TASK GOAL: Work out how many lines in the listing below include the word "Telefonní". Give nothing but the number.

***

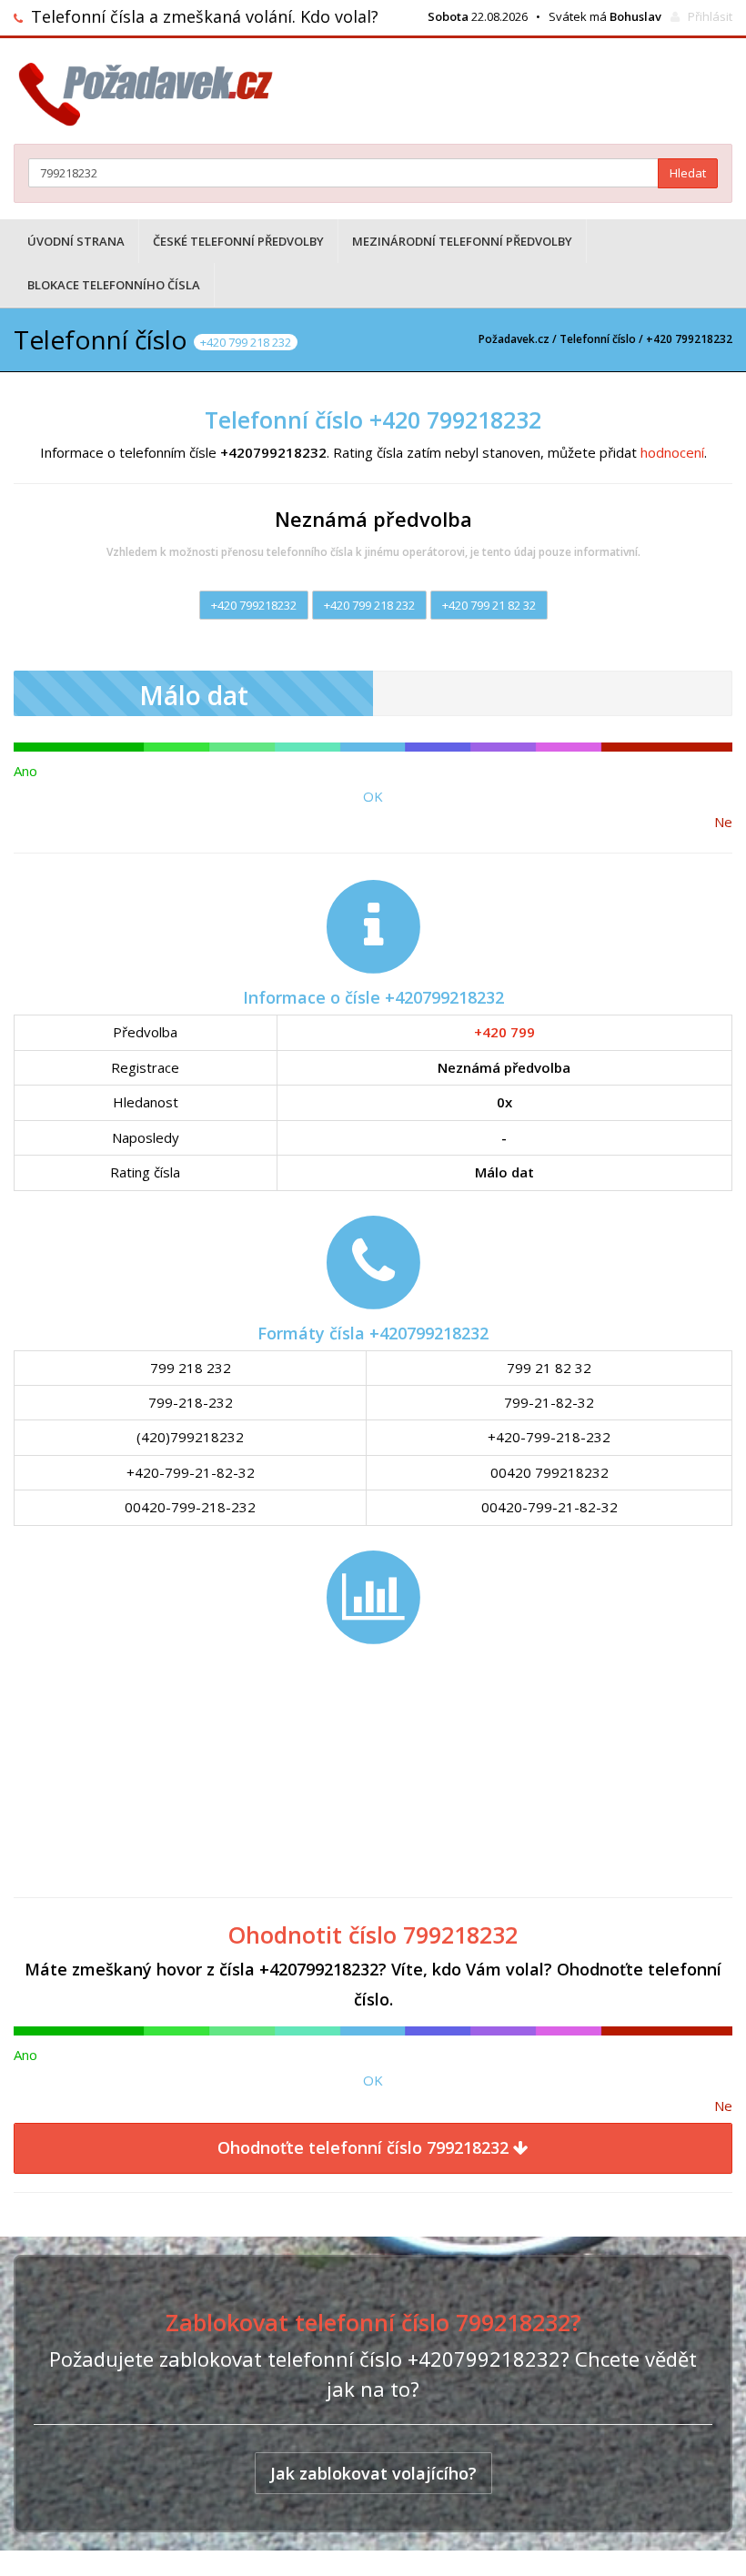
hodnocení (672, 452)
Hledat (688, 173)
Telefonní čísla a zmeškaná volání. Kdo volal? (204, 16)
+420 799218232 (254, 605)
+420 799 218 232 (369, 605)
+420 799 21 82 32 (489, 605)
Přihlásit (710, 16)
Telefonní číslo (598, 339)
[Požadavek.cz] (152, 94)
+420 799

***

OUTPUT FOR THIS EXERCISE: 2